Please copy, exactly and with no pictures, only the lines from the one containing "The image size is (714, 600)." through the last line of the records.

> _Dataset entries_
↓↓↓

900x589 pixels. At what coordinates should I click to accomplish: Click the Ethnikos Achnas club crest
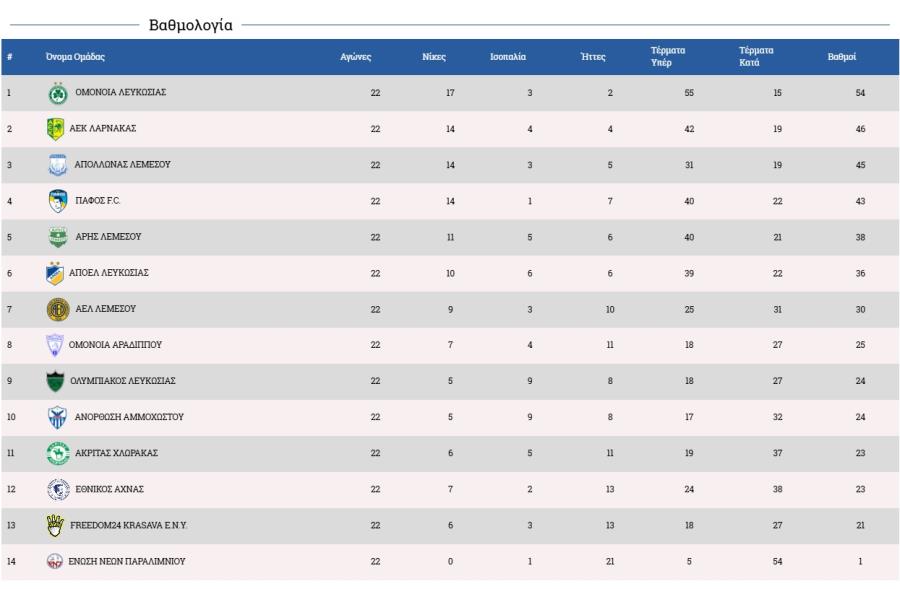click(x=57, y=489)
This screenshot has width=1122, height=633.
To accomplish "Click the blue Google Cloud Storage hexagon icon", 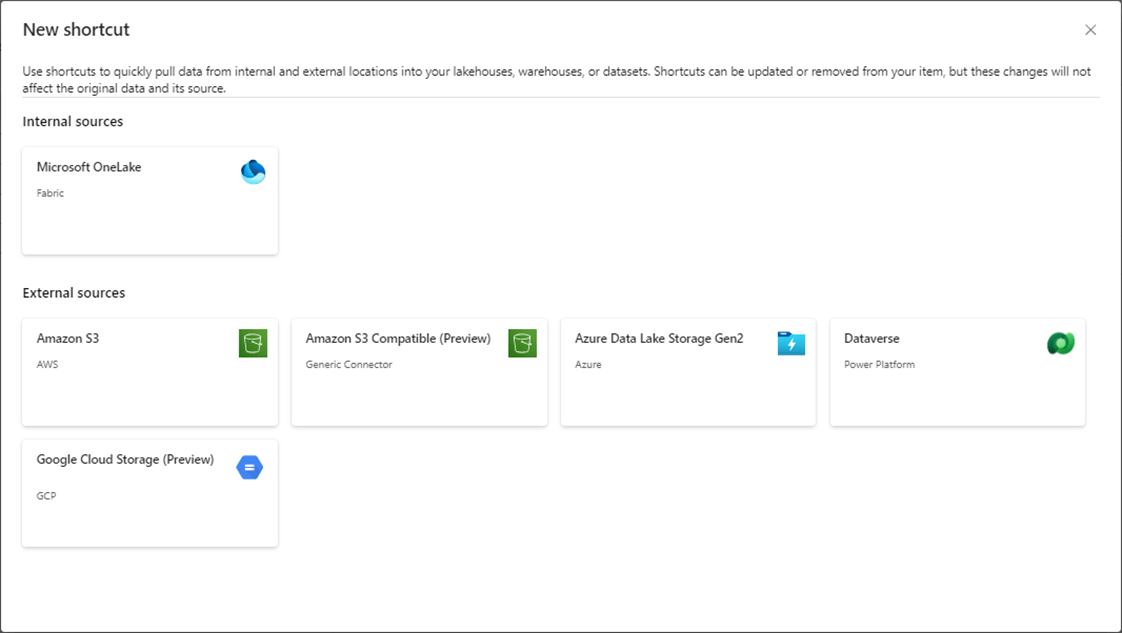I will click(x=249, y=467).
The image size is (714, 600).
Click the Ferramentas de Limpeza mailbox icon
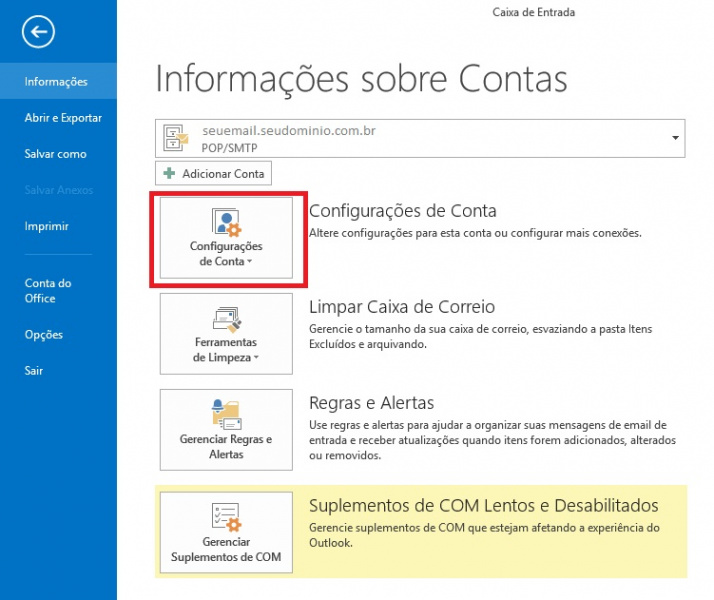tap(226, 320)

↑↑↑

> _WRITTEN SOLUTION_
The image size is (714, 600).
Click the Ferramentas de Limpeza mailbox icon
tap(226, 320)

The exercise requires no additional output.